However, the intensity of these signs and symptoms can vary,
and in some immunocompromised children and adults, onset can
be acute and fulminant. The chest radiograph often shows bilateral
diffuse interstitial or alveolar disease; rarely, lobar, miliary,
and nodular lesions or even no lesions are seen. The mortality
rate in immunocompromised patients ranges from 5% to 40% if
treated and approaches 100% if untreated.

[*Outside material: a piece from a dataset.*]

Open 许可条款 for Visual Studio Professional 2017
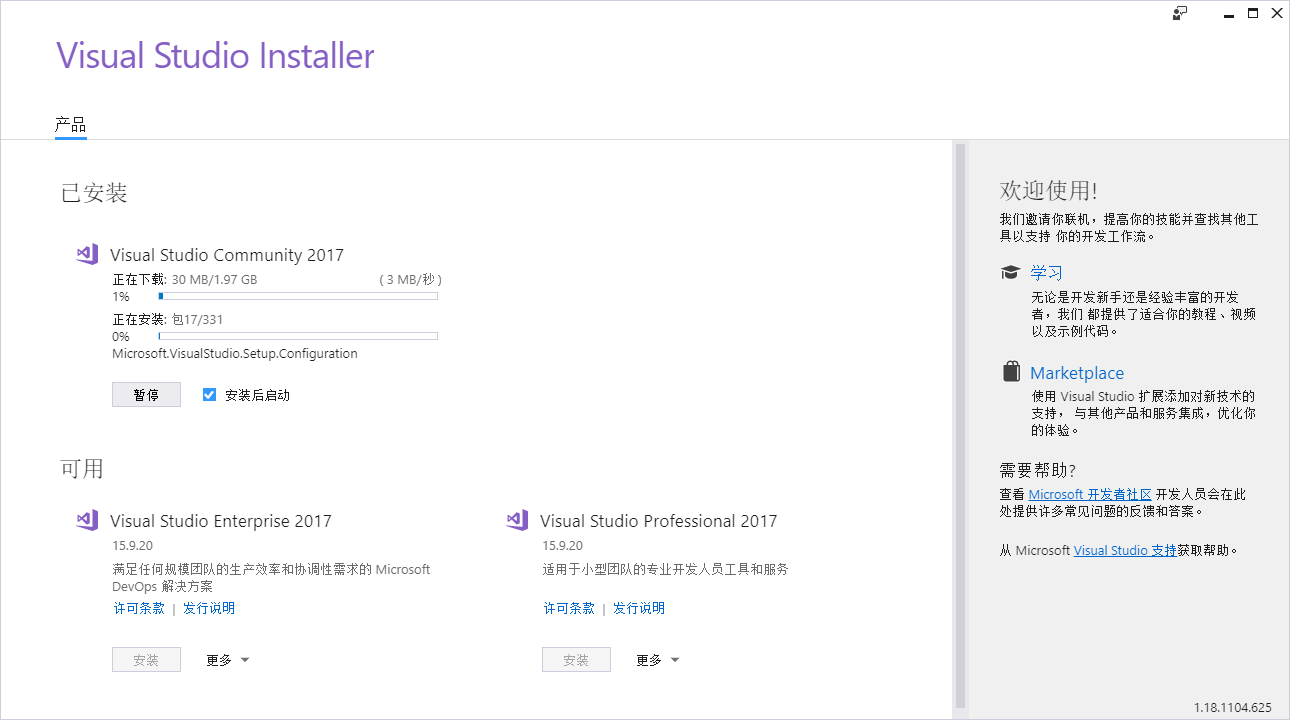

ETIOLOGY: Nomenclature for
Pneumocystis species is in evolution.
Pneumocystis jiroveci has been proposed, denoting the fact that
Pneumocystis carinii only infects rats and not humans. At present,
Pneumocystis carinii or
P carinii f. sp. hominis continue to
be used.
Pneumocystis jiroveci is classified as a fungus on
the basis of DNA sequence analysis. However,
P jiroveci retains
several morphologic and biologic similarities to protozoa, including
susceptibility to a number of antiprotozoal agents but resistance
to most antifungal agents. The 5- to 7-µm-diameter cysts
contain up to 8 intracystic bodies.
EPIDEMIOLOGY: Pneumocystis jiroveci is ubiquitous in mammals
worldwide, particularly rodents, and has a tropism for growth
on respiratory tract surfaces.
Pneumocystis jiroveci isolates
recovered from mice, rats, and ferrets are diverse genetically
from each other and from human
P jiroveci; isolates from one
animal species do not cross-infect other animal species. Asymptomatic
infection occurs early in life, with more than 85% of healthy
children acquiring antibody by 20 months of age.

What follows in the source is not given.